In this debut memoir, a man recounts his struggles in a Christian cult and as a Muslim surrounded by radicals.
Despised by the other kids at his school for no apparent reason, Prentiss was always troubled. While living with his father south of Chicago, he became drawn to the occult, a startling development for himself and those around him. The author soon moved to St. Louis to live with his mother and the leader of a Christian “spiritual boot camp.” This intensive religious sect, called the Anointed of God Ministries, proved to be little more than torturous slave labor and endless beatings with loose biblical justifications. After finally escaping that harsh life, Prentiss married and had a child; his wife’s career with the Air Force took them to Britain, where he began to re-evaluate his life and his thoughts on religion. Following a divorce and a return to the U.S., he finally settled on Islam as the religion closest to his convictions. He converted, married a Muslim woman, and joined several organizations as an activist for community outreach on behalf of his new religion.
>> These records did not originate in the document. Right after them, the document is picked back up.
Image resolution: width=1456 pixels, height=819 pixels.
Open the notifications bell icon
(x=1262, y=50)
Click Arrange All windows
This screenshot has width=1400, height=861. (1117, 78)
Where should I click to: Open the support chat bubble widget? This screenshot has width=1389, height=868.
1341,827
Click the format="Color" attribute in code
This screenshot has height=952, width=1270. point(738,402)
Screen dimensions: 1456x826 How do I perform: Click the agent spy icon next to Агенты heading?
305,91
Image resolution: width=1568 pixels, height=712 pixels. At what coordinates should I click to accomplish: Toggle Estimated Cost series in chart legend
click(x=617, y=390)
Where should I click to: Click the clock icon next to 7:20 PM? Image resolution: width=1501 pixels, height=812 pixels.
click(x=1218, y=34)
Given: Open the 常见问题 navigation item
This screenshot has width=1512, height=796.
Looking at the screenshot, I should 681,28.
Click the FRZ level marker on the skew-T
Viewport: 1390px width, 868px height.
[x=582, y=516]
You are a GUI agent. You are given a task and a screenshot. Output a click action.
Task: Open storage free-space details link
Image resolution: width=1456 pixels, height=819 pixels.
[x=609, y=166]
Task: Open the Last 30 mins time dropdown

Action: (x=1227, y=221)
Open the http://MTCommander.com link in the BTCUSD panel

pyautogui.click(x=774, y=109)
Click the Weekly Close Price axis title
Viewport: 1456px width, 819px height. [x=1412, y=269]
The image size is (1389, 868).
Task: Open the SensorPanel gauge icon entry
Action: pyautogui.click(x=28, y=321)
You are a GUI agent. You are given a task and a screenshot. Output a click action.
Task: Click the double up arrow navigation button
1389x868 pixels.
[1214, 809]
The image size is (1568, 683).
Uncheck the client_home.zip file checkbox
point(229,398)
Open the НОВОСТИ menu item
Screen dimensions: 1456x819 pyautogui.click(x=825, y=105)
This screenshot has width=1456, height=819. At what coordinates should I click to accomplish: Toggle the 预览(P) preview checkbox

But the tragic events of 9/11 would change some of his closest friends, leaving the author to face extremism yet again within his new brethren and make the devastating, dangerous choice to become an informant for the FBI. Prentiss does an excellent job of rendering the violence, fear, and trauma of his early years with brutal descriptions of beatings and the twisted logic he began to actually believe. But it’s in the book’s second half, which deals with the moral and emotional dilemma of turning in his jihadist friends to the police, that the memoir becomes the most dynamic and captivating. The author guides readers through his inner turmoil as well as the incredibly tense situations he was caught in as an informant. From one scene to the next, the absorbing story shifts from suspense to philosophically thorny questions about religion and community.
An engrossing autobiography that delivers believable, straightforward accounts of religious extremism and its large, complex consequences.